Humbly your brother in Christ,
Pastor’s April Ponderings:
1 Peter 4:7 The end of all things is near. Therefore be alert and of sober mind so that you may pray. 8 Above all, love each other deeply, because love covers over a multitude of sins. 9 Offer hospitality to one another without grumbling. 10 Each of you should use whatever gift you have received to serve others, as faithful stewards of God’s grace in its various forms.
Peter was a very close friend of Jesus. He walked with Jesus, talked with Jesus, and ate with Jesus. He was one of the three disciples who made up Jesus’ “inner circle” along with James and John. In his first letter, he writes “one another” five times. These “one another” texts reveal what it means to be a Christian in all ages. Over the coming months I will be pondering these verses in the Kibbie News Letter.
Over the past two years COVID-19 has been a worldwide pandemic. People have practiced self-quarantine. Hospitals and nursing homes have not allowed visitors. Restaurants and schools were closed. People around the world were encouraged to exercise “social distancing.” We were and are in unprecedented times. So how do we “offer hospitality to one another” when being kept from interacting with one another?

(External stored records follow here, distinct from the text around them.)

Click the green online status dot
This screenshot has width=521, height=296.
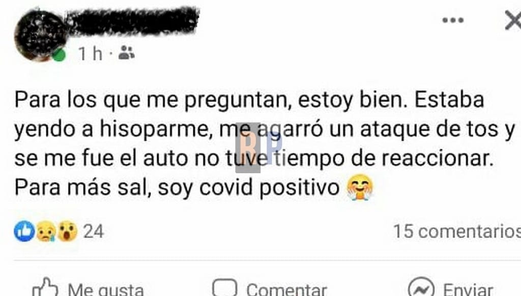[59, 55]
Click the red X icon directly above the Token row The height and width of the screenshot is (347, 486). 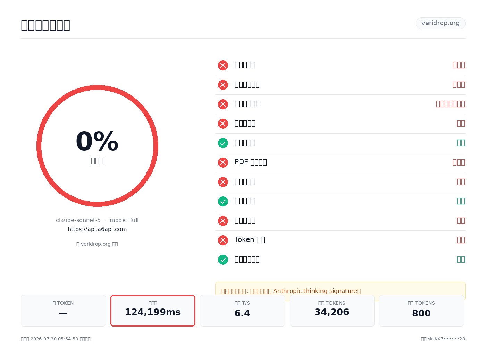(223, 221)
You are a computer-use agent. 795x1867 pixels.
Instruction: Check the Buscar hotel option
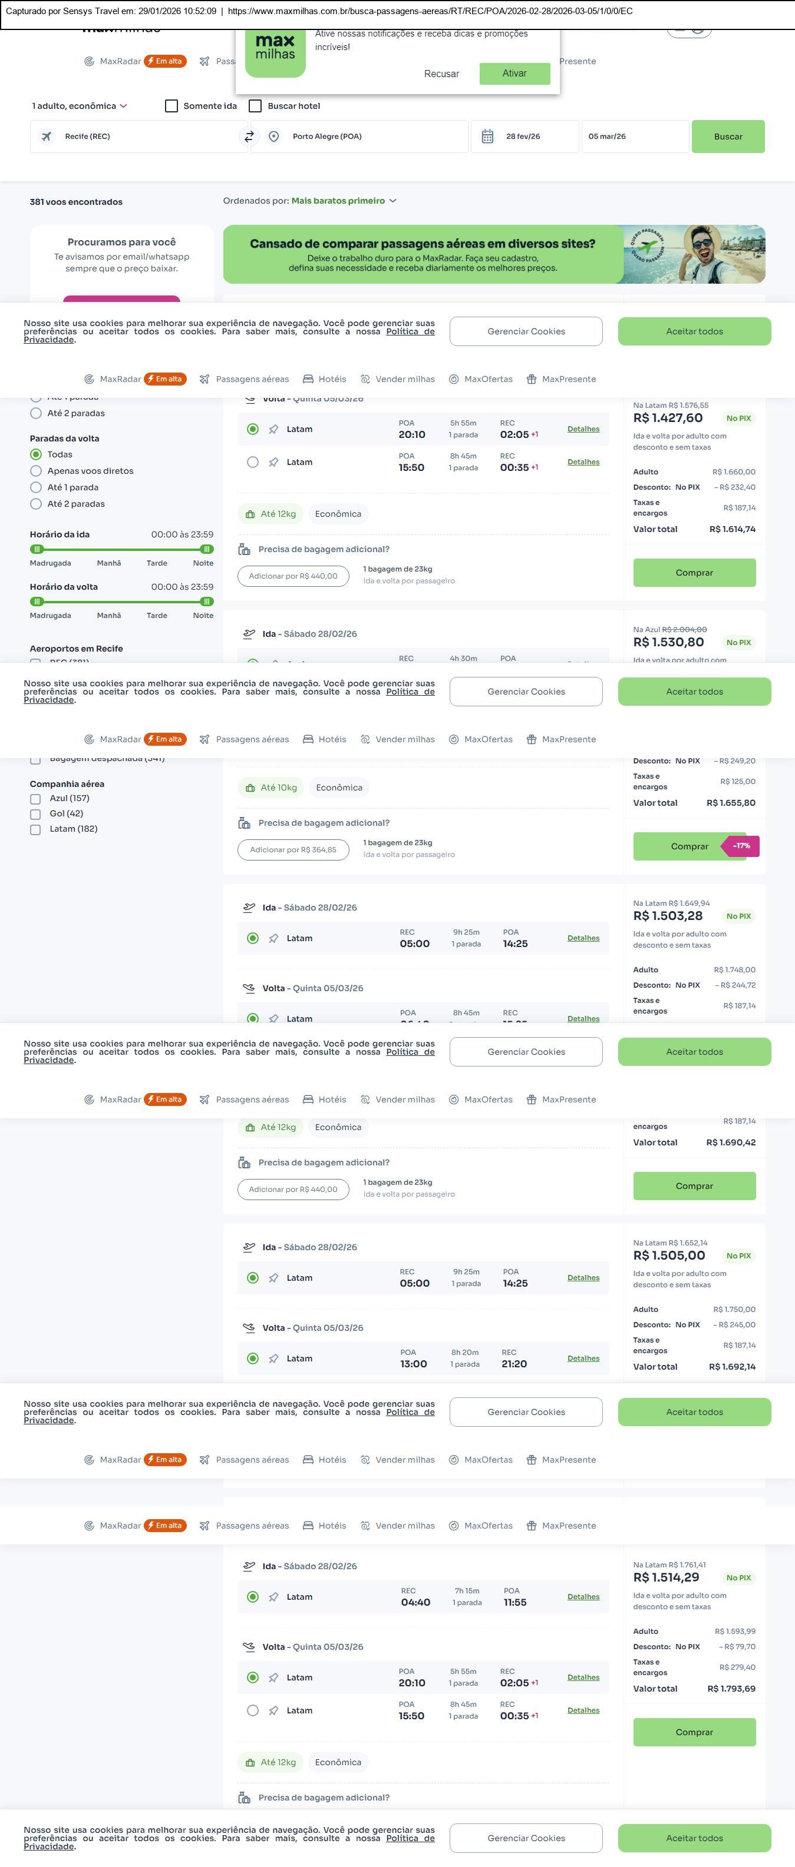pyautogui.click(x=255, y=106)

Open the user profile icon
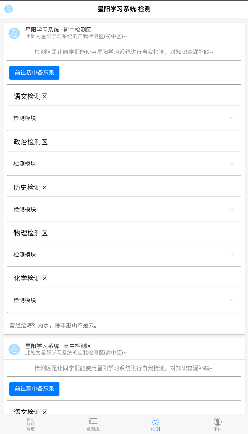click(218, 422)
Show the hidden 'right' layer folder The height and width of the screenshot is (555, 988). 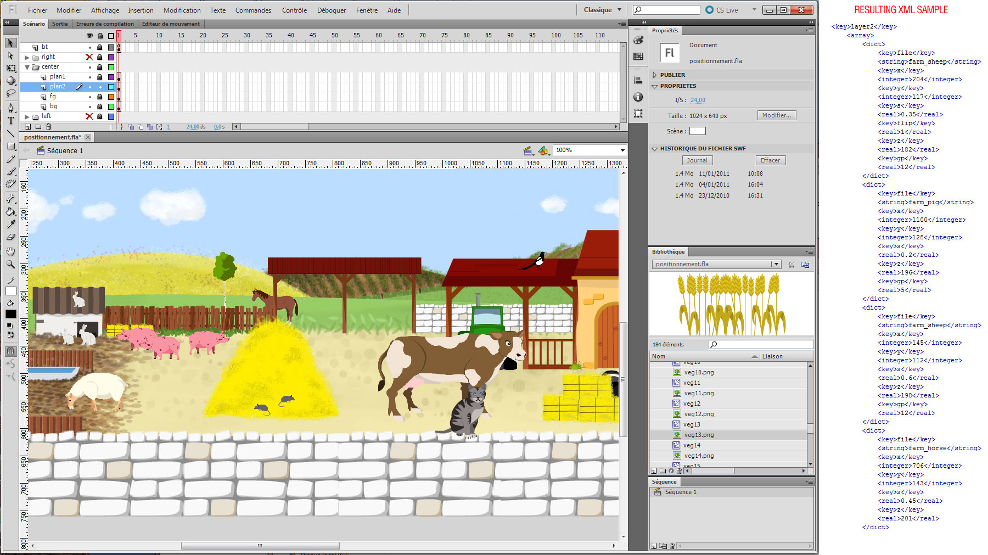tap(89, 57)
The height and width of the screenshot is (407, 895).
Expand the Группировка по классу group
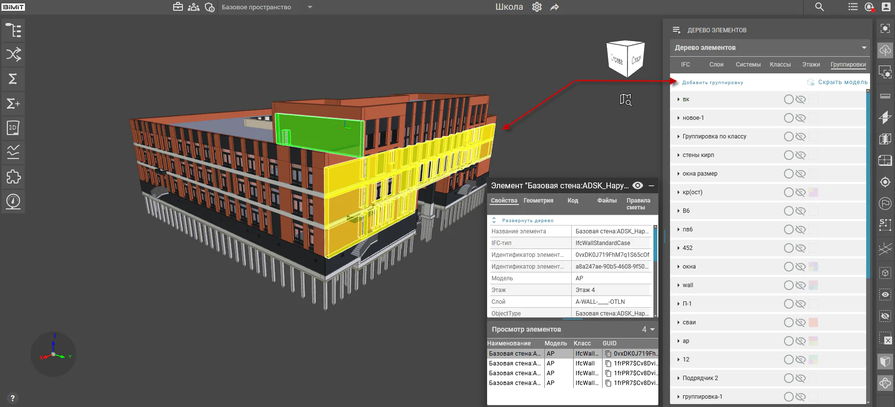pos(678,136)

Peter says we each receive gifts to empower us to serve others without grumbling. Instead of pausing our serving throughout this pandemic, may God continue to help us to find new and creative ways to serve each other! I have been encouraged to see how Kibbie Church continues to be faithful in serving one another over the past year! Let’s continue to think outside of the box for new ways in which we might show hospitality to one another!
Thanks for your hospitality,
1Peter 3:8 Finally , all of you, be like minded, be sympathetic, love one another, be compassionate and humble. 9 Do not repay evil with evil or insult with insult. On the contrary, repay evil with blessing, because to this you were called so that you may inherit a blessing.
Peter was a very close friend of Jesus. He walked with Jesus, talked with Jesus, and ate with Jesus. He was one of the three disciples who made up Jesus’ “inner circle” along with James and John. In his first letter, he writes “one another” five times. These “one another” texts reveal what it means to be a Christian in all ages. Over the coming months I will be pondering these verses in the Kibbie News Letters. Why must we suffer for doing good? Well, doing good requires a great amount of humility, which is to sacrifice our egos. Peter addresses, “all of you” that means everyone! To be like minded, sympathetic, compassionate, humble, and a blessing to those who hurt you, you have to set your ego aside. To truly love one another, we have to put the interest of others before our own. In that, like Jesus, we suffer. He who gave up his own life for the sake of others, is our perfect example. Later verses 17 says, 17 For it is better, if it is God’s will, to suffer for doing good than for doing evil, 18 For Christ also suffered once for sins, the righteous for the unrighteous, to bring you to God.”
May we “love one another” as Christ so loved us to bring us to God.